Lay out the part of the entries below that opens with the line containing "Given: Open the Back button behavior options" and closes with the line containing "Looking at the" as a Markdown table with the columns Row and Entry Line, numbering each line and skipping blank lines. Leave the pictures out of the table.

• Provided data

■ ■ ■ ■ ■

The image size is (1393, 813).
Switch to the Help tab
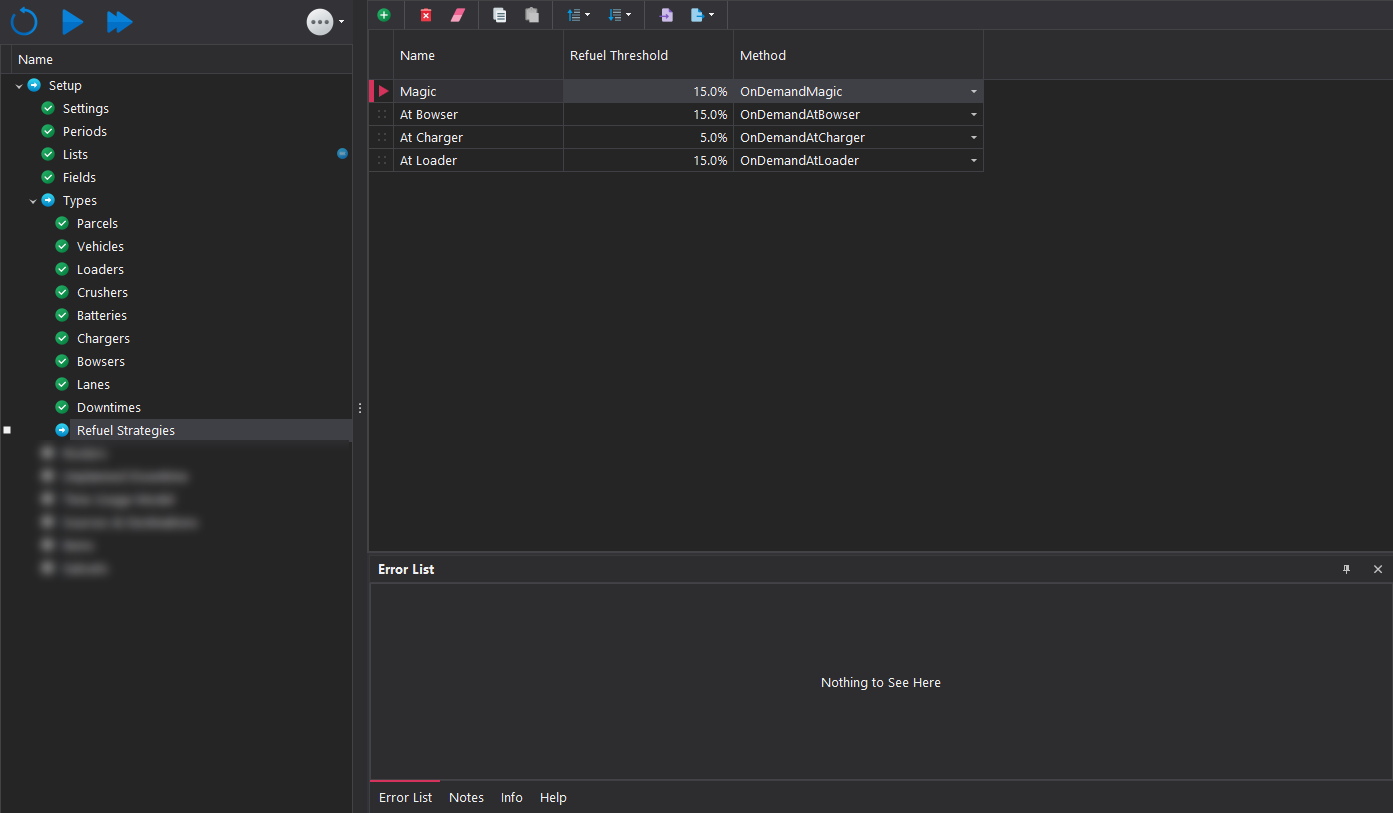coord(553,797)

■ ■ ■ ■ ■

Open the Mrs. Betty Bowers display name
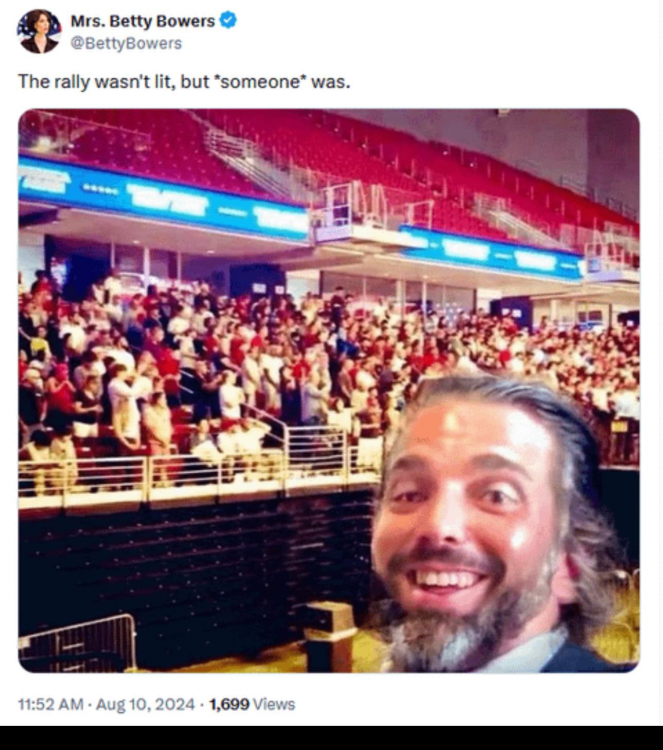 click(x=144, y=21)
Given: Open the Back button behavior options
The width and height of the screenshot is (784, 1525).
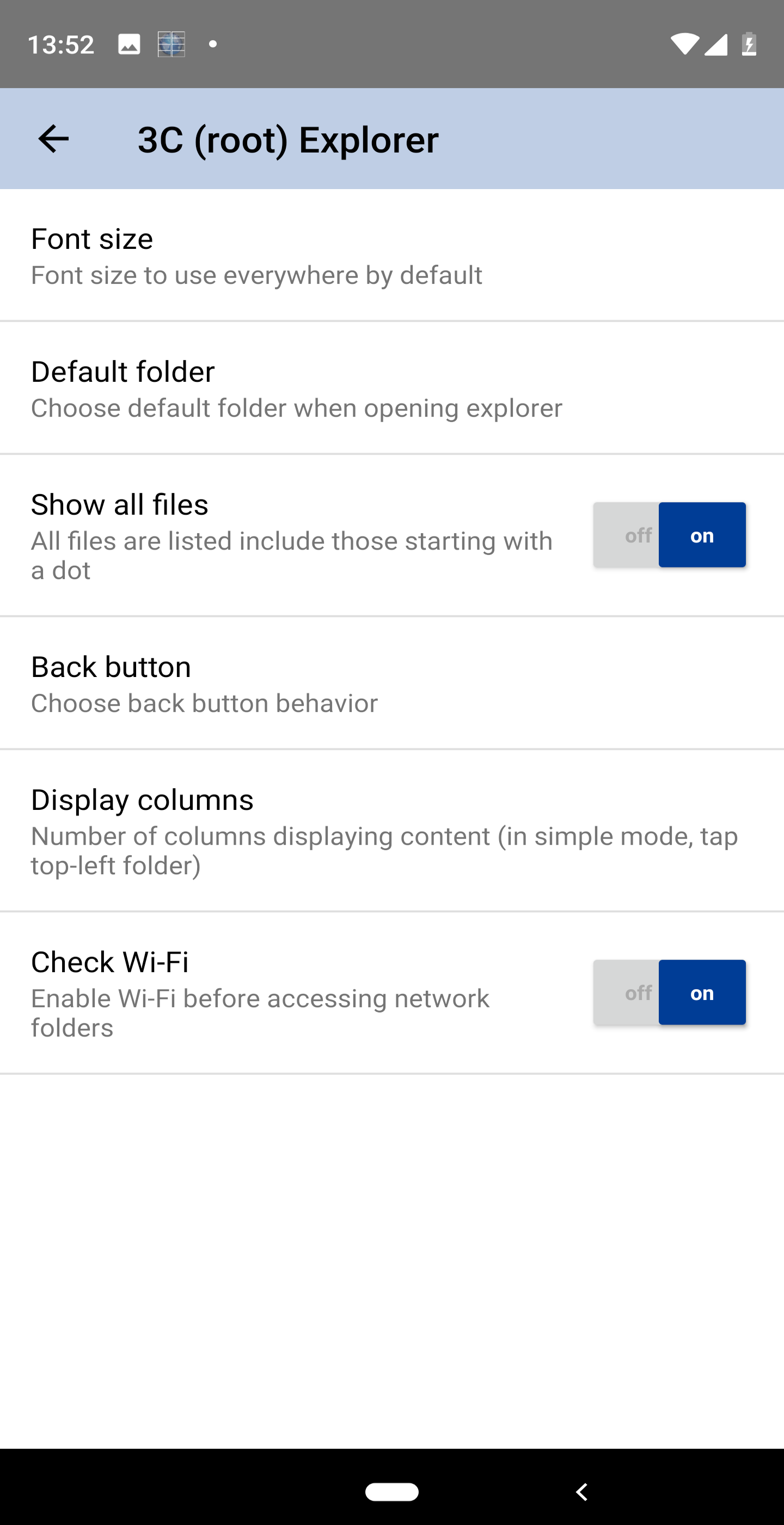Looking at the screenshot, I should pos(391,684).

■ ■ ■ ■ ■

• Solution for this exercise
| Row | Entry Line |
|---|---|
| 1 | Given: Open the Back button behavior options |
| 2 | The width and height of the screenshot is (784, 1525). |
| 3 | Looking at the screenshot, I should pos(391,684). |